## Set exercise:
Find every line in the material below that contains the word "Switch", matching case exactly, and copy each of those lines.

Extracted material
- - - -

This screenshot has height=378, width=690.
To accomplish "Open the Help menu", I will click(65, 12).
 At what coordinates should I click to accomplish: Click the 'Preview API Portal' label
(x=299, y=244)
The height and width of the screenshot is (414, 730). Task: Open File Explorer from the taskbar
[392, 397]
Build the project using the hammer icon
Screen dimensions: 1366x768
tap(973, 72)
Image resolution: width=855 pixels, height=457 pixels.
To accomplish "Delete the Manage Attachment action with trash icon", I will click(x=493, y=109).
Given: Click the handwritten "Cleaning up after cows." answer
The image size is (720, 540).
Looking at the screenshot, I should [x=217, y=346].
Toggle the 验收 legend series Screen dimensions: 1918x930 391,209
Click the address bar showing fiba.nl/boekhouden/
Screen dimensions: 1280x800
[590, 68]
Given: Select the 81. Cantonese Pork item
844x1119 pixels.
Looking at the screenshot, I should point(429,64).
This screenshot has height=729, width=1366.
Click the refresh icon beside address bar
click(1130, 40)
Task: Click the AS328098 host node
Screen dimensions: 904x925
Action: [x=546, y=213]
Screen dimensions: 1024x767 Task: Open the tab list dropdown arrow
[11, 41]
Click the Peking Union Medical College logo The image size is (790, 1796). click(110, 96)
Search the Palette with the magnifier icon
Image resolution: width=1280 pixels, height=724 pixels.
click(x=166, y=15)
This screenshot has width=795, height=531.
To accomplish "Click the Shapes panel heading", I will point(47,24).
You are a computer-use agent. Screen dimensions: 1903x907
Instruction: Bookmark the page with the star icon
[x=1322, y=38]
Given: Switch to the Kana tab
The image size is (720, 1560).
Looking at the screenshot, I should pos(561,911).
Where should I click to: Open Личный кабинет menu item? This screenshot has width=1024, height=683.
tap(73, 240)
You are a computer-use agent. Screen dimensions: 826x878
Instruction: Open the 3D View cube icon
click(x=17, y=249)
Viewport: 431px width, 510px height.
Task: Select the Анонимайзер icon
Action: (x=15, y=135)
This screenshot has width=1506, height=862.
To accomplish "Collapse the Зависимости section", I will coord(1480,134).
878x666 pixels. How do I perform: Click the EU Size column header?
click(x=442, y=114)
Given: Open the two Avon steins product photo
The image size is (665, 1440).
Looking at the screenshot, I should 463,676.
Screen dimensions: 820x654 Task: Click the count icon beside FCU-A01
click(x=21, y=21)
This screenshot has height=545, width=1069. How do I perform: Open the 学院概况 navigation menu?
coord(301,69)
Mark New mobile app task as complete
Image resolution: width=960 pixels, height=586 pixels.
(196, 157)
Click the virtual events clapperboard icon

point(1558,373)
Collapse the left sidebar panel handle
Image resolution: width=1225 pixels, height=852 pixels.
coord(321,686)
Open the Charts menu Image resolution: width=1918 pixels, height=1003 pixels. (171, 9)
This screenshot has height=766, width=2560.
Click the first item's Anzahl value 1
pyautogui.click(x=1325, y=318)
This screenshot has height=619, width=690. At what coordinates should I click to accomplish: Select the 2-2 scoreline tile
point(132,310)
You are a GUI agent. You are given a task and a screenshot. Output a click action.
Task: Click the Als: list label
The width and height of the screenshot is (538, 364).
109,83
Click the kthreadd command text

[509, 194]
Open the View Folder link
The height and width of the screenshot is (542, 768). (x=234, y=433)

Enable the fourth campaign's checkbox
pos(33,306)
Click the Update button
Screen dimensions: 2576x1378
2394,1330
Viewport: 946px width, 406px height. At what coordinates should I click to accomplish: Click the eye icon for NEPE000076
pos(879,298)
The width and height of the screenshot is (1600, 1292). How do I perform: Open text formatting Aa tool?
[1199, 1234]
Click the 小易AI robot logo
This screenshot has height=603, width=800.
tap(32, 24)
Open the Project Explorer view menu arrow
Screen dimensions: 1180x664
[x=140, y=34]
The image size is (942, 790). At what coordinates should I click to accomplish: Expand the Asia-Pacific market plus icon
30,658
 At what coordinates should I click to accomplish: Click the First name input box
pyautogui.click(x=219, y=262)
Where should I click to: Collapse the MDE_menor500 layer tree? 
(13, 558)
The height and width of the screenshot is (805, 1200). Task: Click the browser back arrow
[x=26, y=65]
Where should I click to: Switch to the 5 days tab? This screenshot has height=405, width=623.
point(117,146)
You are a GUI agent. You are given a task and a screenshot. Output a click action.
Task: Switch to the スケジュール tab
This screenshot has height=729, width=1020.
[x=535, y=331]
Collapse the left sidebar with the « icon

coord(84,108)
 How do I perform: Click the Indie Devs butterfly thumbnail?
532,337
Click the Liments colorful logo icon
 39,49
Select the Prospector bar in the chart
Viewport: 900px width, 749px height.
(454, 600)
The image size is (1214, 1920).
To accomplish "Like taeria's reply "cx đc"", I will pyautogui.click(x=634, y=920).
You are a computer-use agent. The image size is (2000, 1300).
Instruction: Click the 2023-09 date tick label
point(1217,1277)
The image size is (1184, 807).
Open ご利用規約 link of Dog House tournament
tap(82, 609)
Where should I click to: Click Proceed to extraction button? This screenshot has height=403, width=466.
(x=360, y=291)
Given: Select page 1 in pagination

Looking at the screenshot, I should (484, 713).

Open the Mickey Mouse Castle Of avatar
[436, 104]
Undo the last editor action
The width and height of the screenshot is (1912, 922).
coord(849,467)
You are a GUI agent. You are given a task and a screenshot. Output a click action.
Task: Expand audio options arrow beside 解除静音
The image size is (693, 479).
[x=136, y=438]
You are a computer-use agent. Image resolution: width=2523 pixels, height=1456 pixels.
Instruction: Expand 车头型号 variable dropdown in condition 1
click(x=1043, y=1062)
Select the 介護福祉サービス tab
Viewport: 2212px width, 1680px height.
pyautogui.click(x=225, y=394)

- - - -

## Exercise result:
Given: Switch to the Kana tab
Where should I click to: Switch to the 5 days tab? This screenshot has height=405, width=623.
Task: Switch to the スケジュール tab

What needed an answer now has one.